Convocation 2011, UMass Worcester, September 15, 2011
Convocation keynote: Keep the excitement of research and patient care alive
Pulitzer Prize-winning author Siddhartha Mukherjee and Charles L. Sawyers lead far ranging discussion
By Kristen O’Reilly
UMass Medical School Communications

From left, Chancellor Michael F. Collins, Pulitzer Prize-winning author Siddhartha Mukherjee, MD, PhD, and Charles L. Sawyers, MD, led a wide-ranging discussion during the keynote talk at Convocation.
Photo by John Gillooly
|
Pulitzer Prize-winning author Siddhartha Mukherjee, MD, PhD, had an unusual message to the UMass Medical School community during the keynote address at Convocation: Do not become an expert. The author of The Emperor of All Maladies: A Biography of Cancer, Dr. Mukherjee said that while he learned this lesson through the process of writing, the concept is also important for keeping the excitement of research and patient care alive.
“There is something in becoming an expert . . . that really numbs our experience in science and medicine and research,” Mukherjee said. “The moment that I invoked my expertise [while writing], I completely lost the sense of wonder about medicine and about science. It was poison to the book. As I went back to reread what I had written, I could identify paragraphs where my expertise had become evident and therefore I had become numb to the idea of what was mysterious, what was moving and what was emotionally constant.”
Keeping in mind the stories of the patients who benefit from science is another way to keep the numbness away, he said, and he tells many personal stories throughout the book to bring the abstract concepts to life. This is also a critical to his other job as a physician-scientist.
“I recount the story of one patient every day to my family. It keeps me more alive,” he said. And remembering what he is working for “allows me to get over the numbness.”

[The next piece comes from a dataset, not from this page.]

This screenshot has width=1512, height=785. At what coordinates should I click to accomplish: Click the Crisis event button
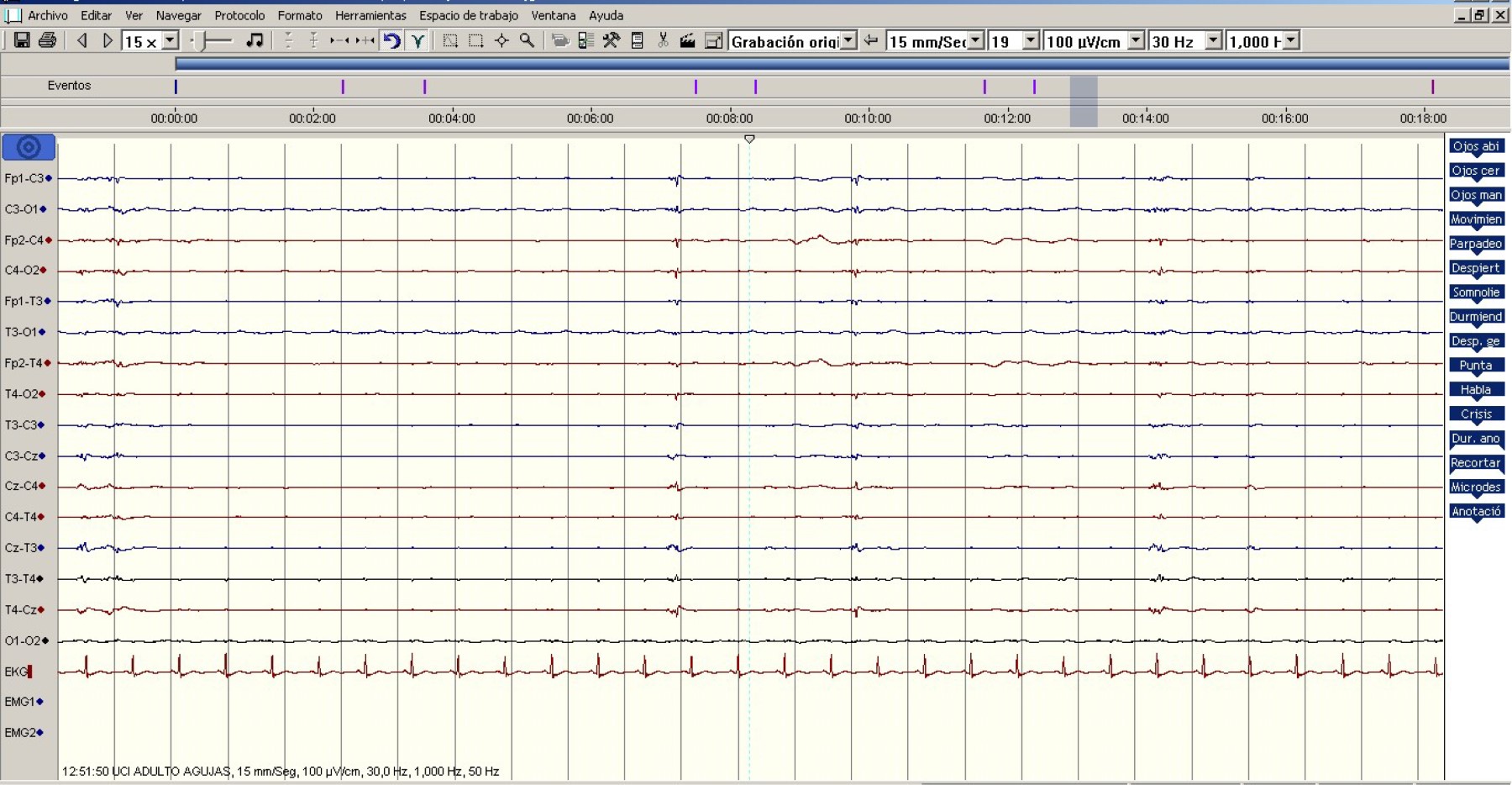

“I would say the same thing,” said Charles L. Sawyers, MD, chair of the Human Oncology and Pathogenesis Program at Memorial Sloan-Kettering Cancer Center, who spoke of his work in creating Gleevec, a unique and extremely effective treatment of chronic myelogenous leukemia, for which he and two colleagues won the 2009 Lasker-DeBakey Clinical Medical Research Award. When he brings home stories of his patients to his wife, “I don’t tell the medicine side, I tell about the social life of the patient.” And he advised students that by doing so, “when you have those frustrations, having those stories in your head, it reminds you of why you are doing it,” he said.
The wide-ranging discussion, moderated by Chancellor Michael F. Collins, was enhanced with comments and questions from the audience. The discussion touched on the importance of prevention, the danger of over regulation in suppressing investigation of unusual ideas, the most effective way to communicate complex subjects in a simple way to patients and the response to a perceived anti-science bias in the current political climate.
“Physicians and scientist are naturally a bit shy about speaking out. We have to adopt a much more aggressive, get-media type of approach,” said Sawyers, referencing Chancellor Collins’ earlier Convocation talk that called for more funding for biomedical research. “We’ve got to break out of our comfort zone of hiding out in our ivory towers and get some attention.”